J Dermatolog Treat. 2013 Feb;24(1):75-80. doi: 10.3109/09546634.2012.703308. Epub 2012 Jul 25.
Fluconazole could be an alternative to terbinafine and itraconazole for onychomycosis treatment. However, it is difficult to determine the optimal dosing regimen due to the variability in causative agents, dosing regimens and cure rates in clinical trials. By restricting the data to dermatophyte onychomycosis, we aimed to identify an optimal fluconazole dosing regimen.
We searched the PubMed, EMBASE and CENTRAL databases and the reference sections of published literature for clinical trials on fluconazole monotherapy for culture-proven dermatophyte onychomycosis. Relationships between fluconazole doses, cure rates and duration of therapy were analyzed.
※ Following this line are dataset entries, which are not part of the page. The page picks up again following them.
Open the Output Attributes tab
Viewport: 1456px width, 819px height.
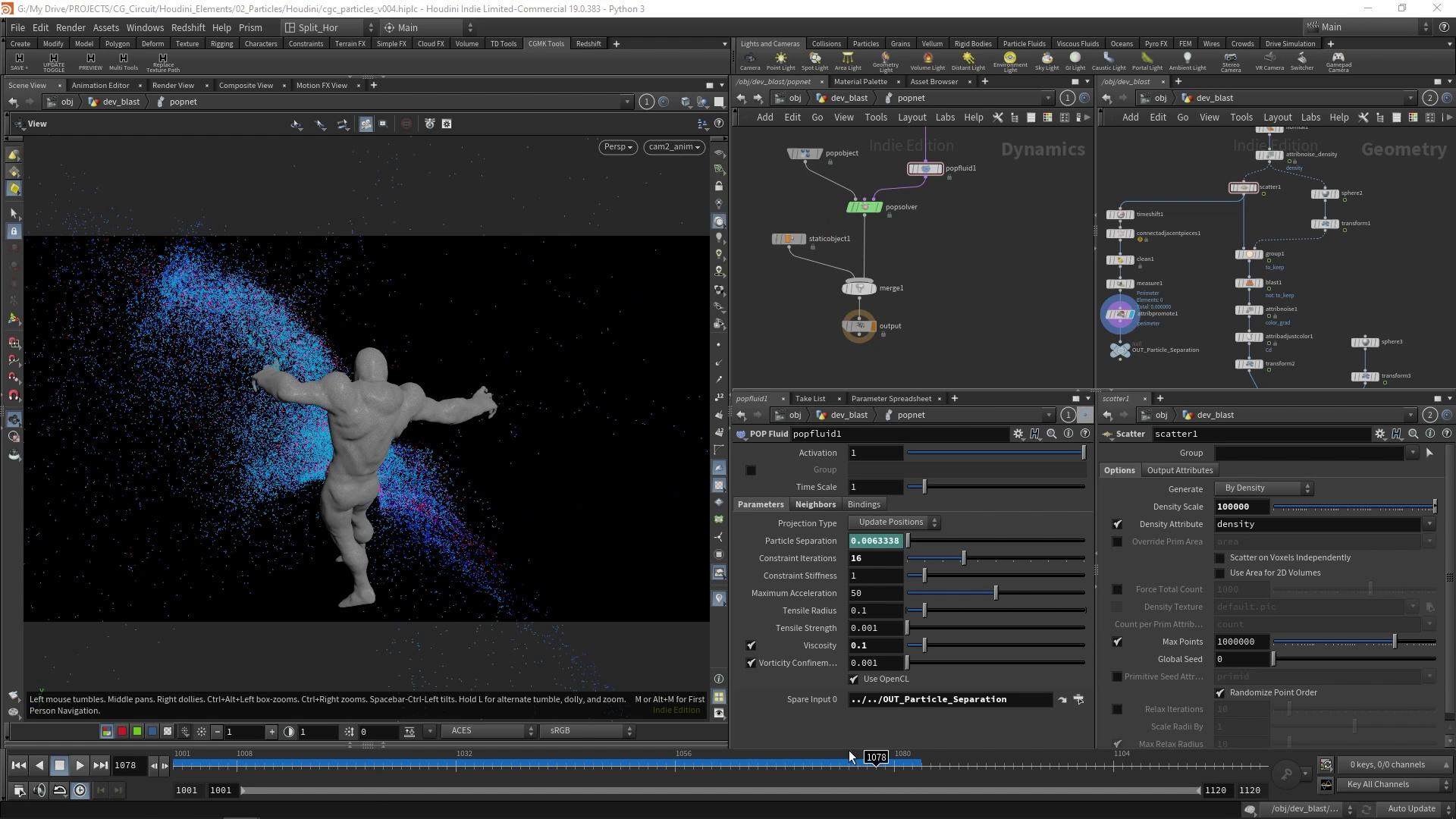1180,470
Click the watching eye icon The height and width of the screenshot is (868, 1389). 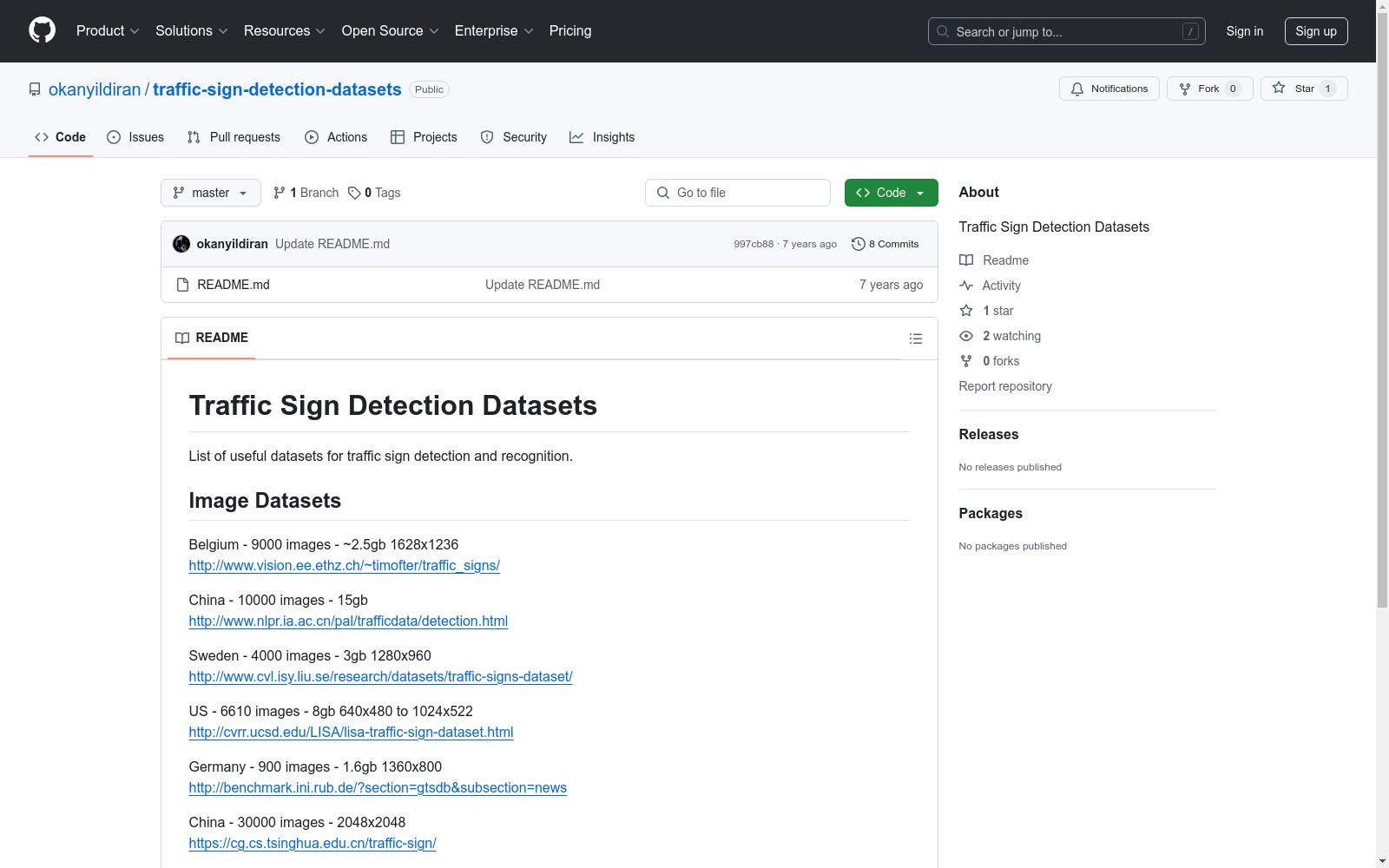pos(966,336)
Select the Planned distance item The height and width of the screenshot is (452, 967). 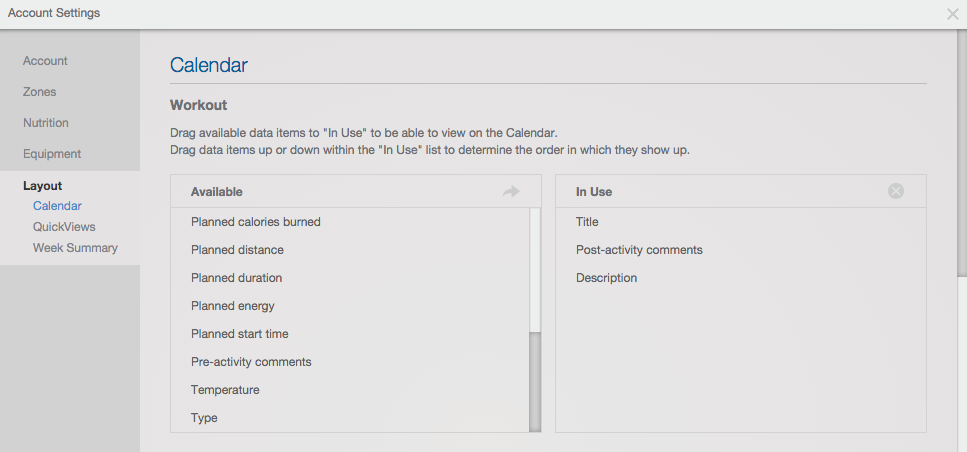350,250
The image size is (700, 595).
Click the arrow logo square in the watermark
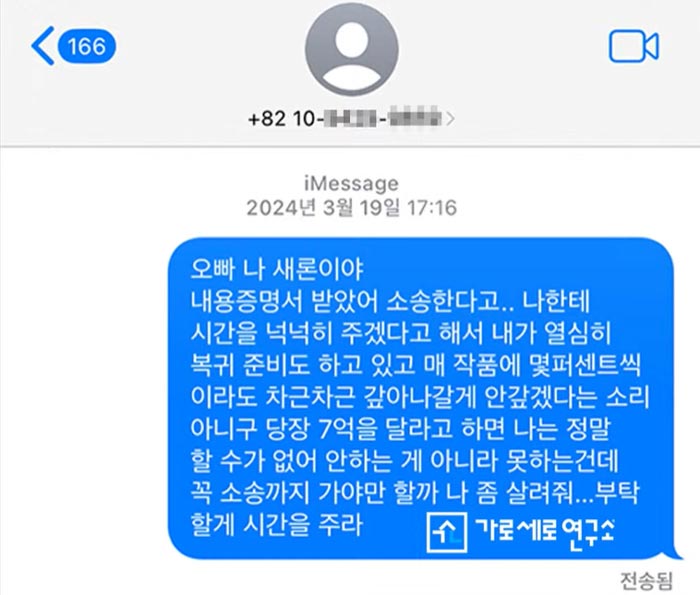click(x=446, y=533)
Longer treatments, but not higher weekly fluconazole doses, resulted in better cure rates for toenail, and possibly fingernail, onychomycosis. Consequently, mean mycological and clinical cure rates for treatments lasting 6 months or less and more than 6 months were significantly different for toenail onychomycosis. Clinical studies including participants with nondermatophyte mold, Candida species, or negative culture onychomycosis only used fluconazole therapy for 6 months or less. Thus, the relationship between cure rates and duration of treatment could not be confirmed for all causative agents.
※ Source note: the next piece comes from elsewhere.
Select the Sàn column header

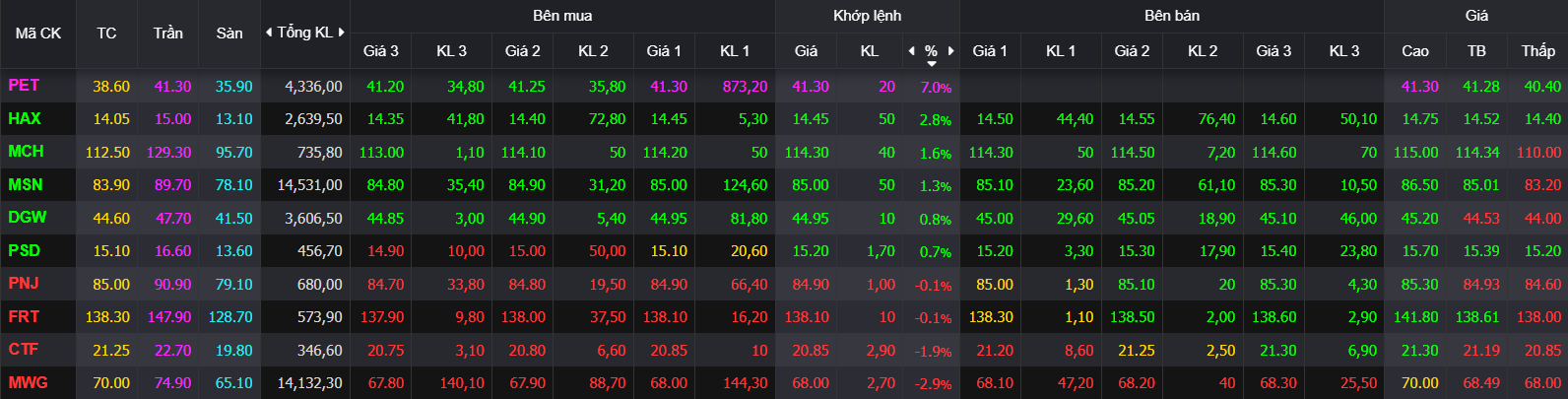(229, 33)
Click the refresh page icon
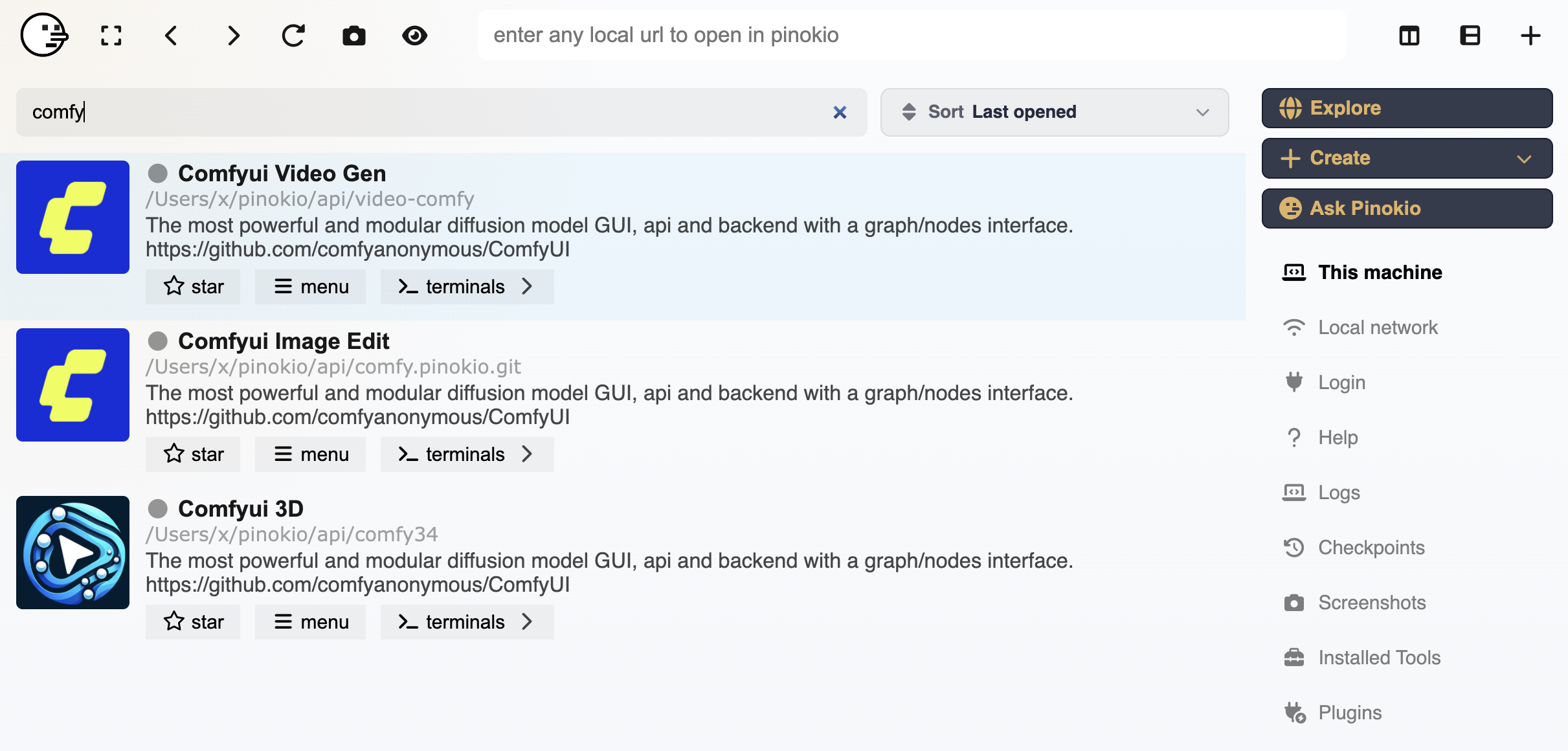 pyautogui.click(x=293, y=36)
The lowest dose of 150 mg weekly for more than 6 months is recommended for onychomycosis.
氟康唑可作为特比萘芬和伊曲康唑治疗甲真菌病的替代药物。然而,由于临床试验中致病因素、剂量方案和治愈率的差异,很难确定最佳剂量方案。通过将数据限制在皮肤真菌性甲真菌病,我们旨在确定氟康唑的最佳剂量方案。
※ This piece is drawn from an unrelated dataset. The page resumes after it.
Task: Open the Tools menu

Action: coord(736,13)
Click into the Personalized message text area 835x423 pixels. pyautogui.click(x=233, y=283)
我们检索了 PubMed、EMBASE 和 CENTRAL 数据库以及已发表文献的参考文献部分,以寻找关于氟康唑单一疗法治疗经培养证实的皮肤真菌性甲真菌病的临床试验。分析了氟康唑剂量、治愈率和治疗持续时间之间的关系。
更长的治疗时间,但不是更高的每周氟康唑剂量,导致甲真菌病的治愈率更高,无论是趾甲还是手指甲。因此,对于持续 6 个月或更短时间和超过 6 个月的治疗,趾甲甲真菌病的平均真菌学和临床治愈率有显著差异。包括非皮肤真菌、念珠菌或阴性培养的甲真菌病患者仅接受 6 个月或更短时间的氟康唑治疗的临床研究。因此,不能确认所有致病因素的治愈率与治疗持续时间之间的关系。
建议对于甲真菌病,每周最低剂量 150mg 超过 6 个月。